The darker side of SCRUM

Juan Pablo Rodríguez (ornitie)
To Journal, To Dev
Published in
3 min readNov 24, 2020

How an agile framework can be ironically be sluggish

So, SCRUM, it went from a trend to the new standard of agile and general software development. SCRUM was groundbreaking at its time, it changed the classic waterfall model which was rigid and implied a lot of work had to be done to change scopes and requirements. Well, not with SCRUM, now you had sprints, these short and intense cycles in which you had a goal and at the end of which you’d had a feasible product or improvement to show to your stakeholders.

The name comes from rugby, neat, right? Photo by Quino Al on Unsplash

So, the main issue with SCRUM is what makes it so great in the first place. You see, mental health (specially in these times) is something that you really have to look for in your employees, specially in your software developers, who tend to suffer from burnout pretty easily. So what does this have to do with sprints? Well, if you ever had a really important test back in college or in highschool, you probably understand the problem. See, the thing with tests and big events overall, is that they have this big hype behind them, you study and prepare for a test or a presentation or the end of the sprint.

Some studies in students show that deadlines can lead to a lot of stress, and that’s young, healthy students, think about your every day software developer that does not sleep or sit properly and probably does not take their health seriously. Deadlines are poison for your mind.

So, when you have this big sprint rush coming on, you constantly check the work you’ve done, you think if you’re ever gonna make it and each day, each hour, each minute of that countdown until the end of the sprint is a huge torture, specially towards the end.
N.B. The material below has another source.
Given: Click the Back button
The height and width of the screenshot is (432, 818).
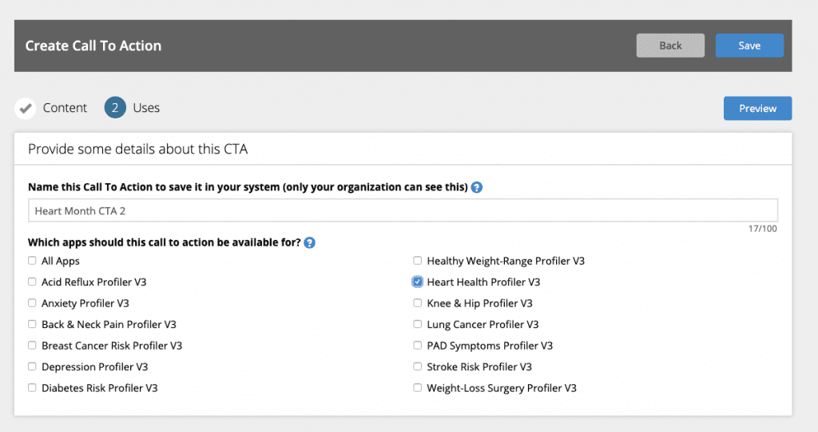Looking at the screenshot, I should pos(670,46).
This can lead to two main outcomes:

  1. You work hard on and sometimes rush your tasks so you can accomplish your deadline or…
  2. You overestimate the work in your sprints so you try to avoid the sprint rush

See, both of these are problematic, you either exploit your developers to the ground until they are burned out or you underestimate and end up being slower that you would have to begin with.

You could say that given a team that is mature enough, these problems tend to fade away, but the thing is that in our industry we cannot afford maturity, people are changing jobs, scopes are changing even the team’s internal composition may change.

So, what to do?

Well, software (and technology for that matter), is an industry that is constantly changing and reshaping itself. Maybe in a couple of decades SCRUM will be seen in the same way we perceive waterfall today, who knows?

The most important thing to me is to take SCRUM and all frameworks with a grain of salt, each team is different, each project is different. There are some good variations on SCRUM like Kanban (a personal favourite of mine), so you should just adapt your framework to the team and the situation you’ve got, don’t try to do it the other way.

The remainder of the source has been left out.